* Your instructions: Give back only the lines in the records below from the one with "The width and height of the screenshot is (1703, 970)." to the one with "You are a computer-use agent. The image size is (1594, 869).", both inclusive, word for word.

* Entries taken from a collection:
* * * *

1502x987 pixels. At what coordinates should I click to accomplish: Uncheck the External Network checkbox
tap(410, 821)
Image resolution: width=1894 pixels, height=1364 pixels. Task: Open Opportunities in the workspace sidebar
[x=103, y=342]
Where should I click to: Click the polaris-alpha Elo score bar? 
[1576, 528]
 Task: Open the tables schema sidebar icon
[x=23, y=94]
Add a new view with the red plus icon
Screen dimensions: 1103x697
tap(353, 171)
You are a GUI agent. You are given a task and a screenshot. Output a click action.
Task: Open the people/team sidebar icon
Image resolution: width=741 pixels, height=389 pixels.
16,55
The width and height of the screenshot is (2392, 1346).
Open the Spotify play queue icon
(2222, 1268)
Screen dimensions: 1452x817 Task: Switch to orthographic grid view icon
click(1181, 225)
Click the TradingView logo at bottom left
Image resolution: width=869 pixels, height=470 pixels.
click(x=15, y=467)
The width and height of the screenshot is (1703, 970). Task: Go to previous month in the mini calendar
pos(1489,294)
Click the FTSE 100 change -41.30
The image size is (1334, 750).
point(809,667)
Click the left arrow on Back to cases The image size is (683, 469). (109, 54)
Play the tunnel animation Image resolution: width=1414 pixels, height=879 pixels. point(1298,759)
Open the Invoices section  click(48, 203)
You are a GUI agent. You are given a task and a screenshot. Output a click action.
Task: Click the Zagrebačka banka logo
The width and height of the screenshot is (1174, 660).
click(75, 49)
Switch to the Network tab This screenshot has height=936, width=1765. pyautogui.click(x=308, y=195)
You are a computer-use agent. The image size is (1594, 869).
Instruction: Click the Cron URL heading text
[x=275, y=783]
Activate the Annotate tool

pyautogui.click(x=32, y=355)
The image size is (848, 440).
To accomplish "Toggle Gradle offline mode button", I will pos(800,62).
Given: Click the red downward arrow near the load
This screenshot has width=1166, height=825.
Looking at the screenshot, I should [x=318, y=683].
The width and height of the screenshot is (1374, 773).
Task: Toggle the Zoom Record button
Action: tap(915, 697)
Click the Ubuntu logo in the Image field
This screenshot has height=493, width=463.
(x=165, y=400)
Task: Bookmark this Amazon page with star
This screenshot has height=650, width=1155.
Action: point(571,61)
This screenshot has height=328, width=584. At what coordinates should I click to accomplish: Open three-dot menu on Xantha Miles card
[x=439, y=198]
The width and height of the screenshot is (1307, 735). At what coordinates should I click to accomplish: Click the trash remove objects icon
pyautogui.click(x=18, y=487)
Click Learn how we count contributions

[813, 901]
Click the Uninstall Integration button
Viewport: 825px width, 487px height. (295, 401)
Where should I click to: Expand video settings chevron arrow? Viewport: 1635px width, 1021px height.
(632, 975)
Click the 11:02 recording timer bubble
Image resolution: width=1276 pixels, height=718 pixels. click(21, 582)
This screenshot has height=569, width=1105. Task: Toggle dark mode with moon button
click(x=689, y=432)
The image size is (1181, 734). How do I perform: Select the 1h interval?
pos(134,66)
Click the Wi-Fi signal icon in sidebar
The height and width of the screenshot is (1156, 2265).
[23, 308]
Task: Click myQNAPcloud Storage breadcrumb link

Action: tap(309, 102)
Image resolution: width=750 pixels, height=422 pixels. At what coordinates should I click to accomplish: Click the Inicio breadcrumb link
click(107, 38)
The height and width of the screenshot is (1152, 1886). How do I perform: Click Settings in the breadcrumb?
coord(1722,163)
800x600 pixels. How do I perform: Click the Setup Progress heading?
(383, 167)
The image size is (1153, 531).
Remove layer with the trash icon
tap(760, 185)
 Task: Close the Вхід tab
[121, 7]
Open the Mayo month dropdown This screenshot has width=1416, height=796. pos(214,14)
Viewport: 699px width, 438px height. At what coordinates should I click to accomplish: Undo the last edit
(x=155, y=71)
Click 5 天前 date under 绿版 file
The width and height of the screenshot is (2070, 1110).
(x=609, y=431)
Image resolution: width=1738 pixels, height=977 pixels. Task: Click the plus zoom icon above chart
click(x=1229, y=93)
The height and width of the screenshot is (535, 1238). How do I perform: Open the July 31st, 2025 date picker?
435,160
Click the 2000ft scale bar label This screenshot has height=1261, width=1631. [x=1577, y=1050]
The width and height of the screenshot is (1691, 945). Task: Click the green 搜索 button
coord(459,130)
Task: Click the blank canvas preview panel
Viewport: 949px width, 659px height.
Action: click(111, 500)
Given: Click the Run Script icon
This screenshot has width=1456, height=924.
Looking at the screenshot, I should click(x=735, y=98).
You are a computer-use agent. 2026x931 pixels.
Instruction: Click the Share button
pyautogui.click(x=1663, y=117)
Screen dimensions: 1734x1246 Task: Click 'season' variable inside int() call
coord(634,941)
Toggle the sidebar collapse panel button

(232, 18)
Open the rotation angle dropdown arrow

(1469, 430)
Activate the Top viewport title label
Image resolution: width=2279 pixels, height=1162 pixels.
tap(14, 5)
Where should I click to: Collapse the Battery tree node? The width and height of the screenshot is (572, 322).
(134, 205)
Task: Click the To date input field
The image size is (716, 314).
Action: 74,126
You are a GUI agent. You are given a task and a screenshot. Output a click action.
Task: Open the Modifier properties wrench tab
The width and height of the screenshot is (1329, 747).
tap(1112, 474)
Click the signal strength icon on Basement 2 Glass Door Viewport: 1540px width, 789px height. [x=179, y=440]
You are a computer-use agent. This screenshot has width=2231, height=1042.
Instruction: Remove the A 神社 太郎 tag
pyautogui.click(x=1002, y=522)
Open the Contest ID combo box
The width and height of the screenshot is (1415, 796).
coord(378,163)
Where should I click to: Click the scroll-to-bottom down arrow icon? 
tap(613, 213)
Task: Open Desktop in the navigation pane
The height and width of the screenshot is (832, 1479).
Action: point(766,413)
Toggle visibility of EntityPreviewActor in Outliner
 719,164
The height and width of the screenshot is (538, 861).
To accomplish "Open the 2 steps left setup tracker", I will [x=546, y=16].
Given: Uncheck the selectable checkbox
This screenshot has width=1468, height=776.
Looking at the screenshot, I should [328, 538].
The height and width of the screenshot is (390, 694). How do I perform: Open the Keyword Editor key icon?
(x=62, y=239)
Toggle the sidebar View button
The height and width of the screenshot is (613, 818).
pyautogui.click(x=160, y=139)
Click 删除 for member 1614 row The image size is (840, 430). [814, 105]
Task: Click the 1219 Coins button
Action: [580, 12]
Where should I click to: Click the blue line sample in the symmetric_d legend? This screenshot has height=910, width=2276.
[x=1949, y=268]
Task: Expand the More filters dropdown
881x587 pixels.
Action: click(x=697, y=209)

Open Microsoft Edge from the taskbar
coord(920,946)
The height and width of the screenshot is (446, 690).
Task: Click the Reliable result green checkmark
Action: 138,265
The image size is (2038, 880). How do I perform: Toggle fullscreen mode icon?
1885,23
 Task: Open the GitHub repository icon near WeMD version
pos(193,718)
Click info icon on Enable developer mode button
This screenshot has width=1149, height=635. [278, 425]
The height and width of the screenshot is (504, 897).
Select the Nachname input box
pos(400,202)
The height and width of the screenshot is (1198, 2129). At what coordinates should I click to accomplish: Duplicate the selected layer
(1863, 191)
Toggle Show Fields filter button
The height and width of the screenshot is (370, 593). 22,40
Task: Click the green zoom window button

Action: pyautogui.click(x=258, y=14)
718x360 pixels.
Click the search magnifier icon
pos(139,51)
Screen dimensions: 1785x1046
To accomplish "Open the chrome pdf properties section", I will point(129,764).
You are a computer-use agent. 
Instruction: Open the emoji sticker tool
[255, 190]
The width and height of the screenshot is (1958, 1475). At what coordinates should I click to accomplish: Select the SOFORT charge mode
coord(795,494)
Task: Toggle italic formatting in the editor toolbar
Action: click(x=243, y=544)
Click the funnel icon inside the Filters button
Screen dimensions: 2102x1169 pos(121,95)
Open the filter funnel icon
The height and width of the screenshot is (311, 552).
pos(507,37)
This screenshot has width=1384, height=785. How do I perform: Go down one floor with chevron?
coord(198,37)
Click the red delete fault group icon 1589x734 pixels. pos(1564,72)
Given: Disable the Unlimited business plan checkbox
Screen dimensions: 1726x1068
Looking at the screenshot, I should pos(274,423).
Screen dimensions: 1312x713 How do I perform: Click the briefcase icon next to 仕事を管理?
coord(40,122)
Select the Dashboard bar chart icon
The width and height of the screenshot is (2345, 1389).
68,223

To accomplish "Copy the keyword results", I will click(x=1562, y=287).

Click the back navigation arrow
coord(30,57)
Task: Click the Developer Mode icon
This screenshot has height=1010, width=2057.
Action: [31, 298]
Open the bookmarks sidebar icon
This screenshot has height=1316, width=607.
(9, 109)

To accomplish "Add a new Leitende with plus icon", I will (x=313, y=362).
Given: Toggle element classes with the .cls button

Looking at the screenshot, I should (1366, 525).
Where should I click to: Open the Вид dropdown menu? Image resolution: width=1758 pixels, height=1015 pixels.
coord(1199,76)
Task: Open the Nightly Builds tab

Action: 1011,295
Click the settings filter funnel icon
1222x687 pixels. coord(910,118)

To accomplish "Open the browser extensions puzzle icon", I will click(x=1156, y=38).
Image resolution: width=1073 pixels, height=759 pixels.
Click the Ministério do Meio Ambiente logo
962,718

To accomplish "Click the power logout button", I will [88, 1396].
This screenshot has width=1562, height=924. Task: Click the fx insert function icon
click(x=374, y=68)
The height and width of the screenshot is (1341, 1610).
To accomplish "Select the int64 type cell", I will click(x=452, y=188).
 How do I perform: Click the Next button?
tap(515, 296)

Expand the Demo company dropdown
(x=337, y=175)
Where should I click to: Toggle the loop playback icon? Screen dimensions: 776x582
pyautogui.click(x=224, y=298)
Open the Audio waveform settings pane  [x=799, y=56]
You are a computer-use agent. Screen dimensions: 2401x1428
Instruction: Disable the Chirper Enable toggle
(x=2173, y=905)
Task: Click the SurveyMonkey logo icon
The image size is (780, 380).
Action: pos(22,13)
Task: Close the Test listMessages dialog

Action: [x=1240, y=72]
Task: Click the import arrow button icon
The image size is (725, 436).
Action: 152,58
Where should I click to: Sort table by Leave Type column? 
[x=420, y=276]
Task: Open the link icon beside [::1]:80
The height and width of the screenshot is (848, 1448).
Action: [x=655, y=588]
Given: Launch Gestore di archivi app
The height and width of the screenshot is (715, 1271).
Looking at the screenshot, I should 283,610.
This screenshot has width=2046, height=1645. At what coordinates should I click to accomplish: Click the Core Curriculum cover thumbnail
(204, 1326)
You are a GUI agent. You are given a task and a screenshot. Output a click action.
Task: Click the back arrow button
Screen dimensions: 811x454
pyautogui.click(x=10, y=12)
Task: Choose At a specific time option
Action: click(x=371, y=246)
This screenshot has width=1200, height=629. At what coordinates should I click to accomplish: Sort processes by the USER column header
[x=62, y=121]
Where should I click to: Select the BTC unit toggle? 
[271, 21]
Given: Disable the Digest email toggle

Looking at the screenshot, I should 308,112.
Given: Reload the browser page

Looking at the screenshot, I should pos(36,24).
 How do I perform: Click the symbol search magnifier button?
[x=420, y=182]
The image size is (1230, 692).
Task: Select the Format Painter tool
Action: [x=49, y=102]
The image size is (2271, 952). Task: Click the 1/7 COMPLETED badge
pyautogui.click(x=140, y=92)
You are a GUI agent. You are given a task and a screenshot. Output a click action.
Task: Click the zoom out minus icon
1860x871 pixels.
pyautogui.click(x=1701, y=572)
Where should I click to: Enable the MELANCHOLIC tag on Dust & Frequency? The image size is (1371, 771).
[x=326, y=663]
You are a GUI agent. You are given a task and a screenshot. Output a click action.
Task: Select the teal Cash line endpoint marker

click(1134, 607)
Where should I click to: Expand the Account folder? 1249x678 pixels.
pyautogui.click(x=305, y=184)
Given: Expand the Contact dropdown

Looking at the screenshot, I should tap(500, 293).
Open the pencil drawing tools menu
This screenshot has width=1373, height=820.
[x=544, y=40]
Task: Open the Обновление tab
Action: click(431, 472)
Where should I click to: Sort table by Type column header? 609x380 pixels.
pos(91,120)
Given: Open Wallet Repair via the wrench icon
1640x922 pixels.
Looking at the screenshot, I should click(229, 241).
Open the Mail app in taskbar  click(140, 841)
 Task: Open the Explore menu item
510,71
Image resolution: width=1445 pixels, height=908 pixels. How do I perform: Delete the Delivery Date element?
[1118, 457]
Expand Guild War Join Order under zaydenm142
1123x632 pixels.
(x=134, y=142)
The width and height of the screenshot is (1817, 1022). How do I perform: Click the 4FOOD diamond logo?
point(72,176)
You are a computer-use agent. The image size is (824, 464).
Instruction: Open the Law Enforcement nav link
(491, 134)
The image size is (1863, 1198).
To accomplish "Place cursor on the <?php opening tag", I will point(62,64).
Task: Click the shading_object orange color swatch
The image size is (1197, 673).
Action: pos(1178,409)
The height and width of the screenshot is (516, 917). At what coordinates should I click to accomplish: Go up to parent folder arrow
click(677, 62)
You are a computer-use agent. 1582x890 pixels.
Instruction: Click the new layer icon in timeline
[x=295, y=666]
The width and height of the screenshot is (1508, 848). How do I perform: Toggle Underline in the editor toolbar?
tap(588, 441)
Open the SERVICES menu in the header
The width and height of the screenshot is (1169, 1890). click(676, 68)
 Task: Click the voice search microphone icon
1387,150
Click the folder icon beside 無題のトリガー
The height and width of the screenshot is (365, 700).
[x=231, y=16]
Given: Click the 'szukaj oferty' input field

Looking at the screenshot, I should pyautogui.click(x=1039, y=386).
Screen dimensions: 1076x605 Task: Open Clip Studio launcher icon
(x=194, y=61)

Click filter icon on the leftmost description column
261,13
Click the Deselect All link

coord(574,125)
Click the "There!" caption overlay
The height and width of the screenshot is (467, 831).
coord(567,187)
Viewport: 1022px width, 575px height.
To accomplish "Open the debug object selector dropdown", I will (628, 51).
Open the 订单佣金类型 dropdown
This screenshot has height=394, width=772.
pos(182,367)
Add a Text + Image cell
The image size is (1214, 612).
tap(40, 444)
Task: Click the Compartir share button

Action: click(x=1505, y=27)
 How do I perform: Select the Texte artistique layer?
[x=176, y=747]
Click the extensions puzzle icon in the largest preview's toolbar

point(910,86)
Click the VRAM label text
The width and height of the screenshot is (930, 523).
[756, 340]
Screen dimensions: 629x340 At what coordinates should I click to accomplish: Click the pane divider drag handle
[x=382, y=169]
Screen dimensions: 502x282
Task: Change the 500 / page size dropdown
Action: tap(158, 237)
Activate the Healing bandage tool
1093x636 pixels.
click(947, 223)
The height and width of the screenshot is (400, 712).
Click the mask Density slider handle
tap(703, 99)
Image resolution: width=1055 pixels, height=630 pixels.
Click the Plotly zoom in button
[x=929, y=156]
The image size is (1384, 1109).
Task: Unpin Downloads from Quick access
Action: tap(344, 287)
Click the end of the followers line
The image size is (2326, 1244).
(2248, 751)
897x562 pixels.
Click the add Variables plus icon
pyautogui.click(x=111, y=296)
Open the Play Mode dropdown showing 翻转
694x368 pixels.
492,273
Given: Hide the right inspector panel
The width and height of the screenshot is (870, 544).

* * * *

* Response to the exercise:
The width and height of the screenshot is (1703, 970). Task: Go to previous month in the mini calendar
pos(1489,294)
Click the FTSE 100 change -41.30
The image size is (1334, 750).
point(809,667)
Click the left arrow on Back to cases The image size is (683, 469). (109, 54)
Play the tunnel animation Image resolution: width=1414 pixels, height=879 pixels. point(1298,759)
Open the Invoices section  click(48, 203)
You are a GUI agent. You are given a task and a screenshot. Output a click action.
Task: Click the Zagrebačka banka logo
The width and height of the screenshot is (1174, 660).
click(75, 49)
Switch to the Network tab This screenshot has height=936, width=1765. pyautogui.click(x=308, y=195)
You are a computer-use agent. The image size is (1594, 869).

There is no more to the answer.